A simple data preprocessing code is provided. Successfully running it requires a token of tagme's account (my personal token is provided in tagme.py, but may be invalid in the future), Wikipedia's entity descriptions, and a word2vec model containing entity embeddings. You can prepare them yourself or obtain our files from Google Drive and unzip them to ./data/ .

Then, you should prepare a data file like ./data/example/example.txt, whose format is: "[idx]\t[category]\t[content]\n".

Finally, modify the variable "dataset = 'example'" in the top of following codes and run:

python tagMe.py
python build_network.py
python build_features.py
python build_data.py

Use HGAT as GNN

If you just wanna use the HGAT model as a graph neural network, you can just prepare some files following the above format:

 ./model/data/YourData/
    ---- YourData.cites                // the adjcencies
    ---- YourData.content.*            // the features of *, namely node_type1, node_type2, ...
    ---- train.map                     // the index of the training node
    ---- vali.map                      // the index of the validation nodes
    ---- test.map                      // the index of the testing nodes

And change the "load_data()" in ./model/code/utils.py

type_list = [node_type1, node_type2, ...]
type_have_label = node_type

See the codes for more details.

Citation

If you make advantage of the HGAT model in your research, please cite the following in your manuscript:

@article{yang2021hgat,
  author = {Yang, Tianchi and Hu, Linmei and Shi, Chuan and Ji, Houye and Li, Xiaoli and Nie, Liqiang},
  title = {HGAT: Heterogeneous Graph Attention Networks for Semi-Supervised Short Text Classification},
  year = {2021},
  publisher = {Association for Computing Machinery},
  volume = {39},
  number = {3},
  doi = {10.1145/3450352},
  journal = {ACM Transactions on Information Systems},
  month = may,
  articleno = {32},
  numpages = {29},
}

@inproceedings{linmei2019heterogeneous,
  title={Heterogeneous graph attention networks for semi-supervised short text classification},
  author={Linmei, Hu and Yang, Tianchi and Shi, Chuan and Ji, Houye and Li, Xiaoli},
  booktitle={Proceedings of the 2019 Conference on Empirical Methods in Natural Language Processing and the 9th International Joint Conference on Natural Language Processing (EMNLP-IJCNLP)},
  pages={4823--4832},
  year={2019}
}

hgat's People

Contributors

ytc272098215 avatar

Recommend Projects

  • React photo React

    A declarative, efficient, and flexible JavaScript library for building user interfaces.

  • Vue.js photo Vue.js

    ๐Ÿ–– Vue.js is a progressive, incrementally-adoptable JavaScript framework for building UI on the web.
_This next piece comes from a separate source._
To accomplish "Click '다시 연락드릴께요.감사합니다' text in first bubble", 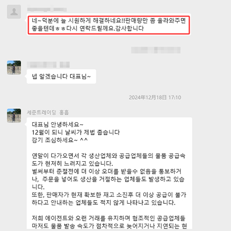I will click(x=105, y=28).
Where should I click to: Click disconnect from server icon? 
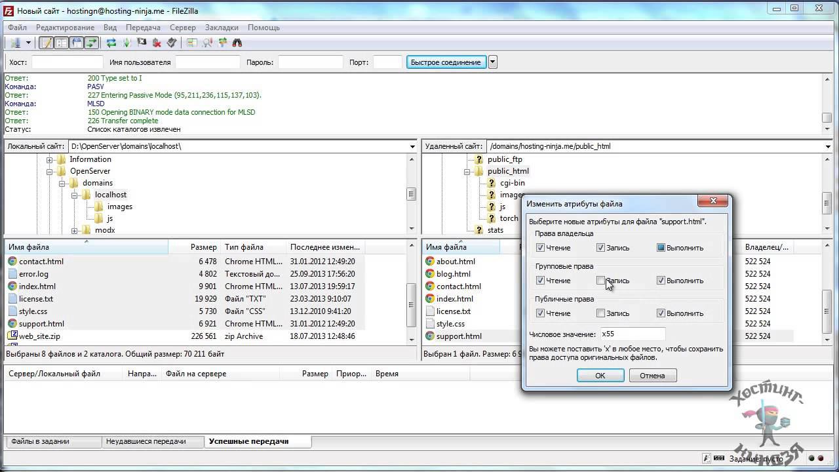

  • Typescript photo Typescript

    TypeScript is a superset of JavaScript that compiles to clean JavaScript output.

  • TensorFlow photo TensorFlow

    An Open Source Machine Learning Framework for Everyone

  • Django photo Django

    The Web framework for perfectionists with deadlines.

  • D3 photo D3

    Bring data to life with SVG, Canvas and HTML. ๐Ÿ“Š๐Ÿ“ˆ๐ŸŽ‰

Recommend Topics

  • javascript

    JavaScript (JS) is a lightweight interpreted programming language with first-class functions.

  • web

    Some thing interesting about web. New door for the world.

  • server

    A server is a program made to process requests and deliver data to clients.

  • Machine learning

    Machine learning is a way of modeling and interpreting data that allows a piece of software to respond intelligently.

  • Game

    Some thing interesting about game, make everyone happy.

Recommend Org

  • Facebook photo Facebook

    We are working to build community through open source technology. NB: members must have two-factor auth.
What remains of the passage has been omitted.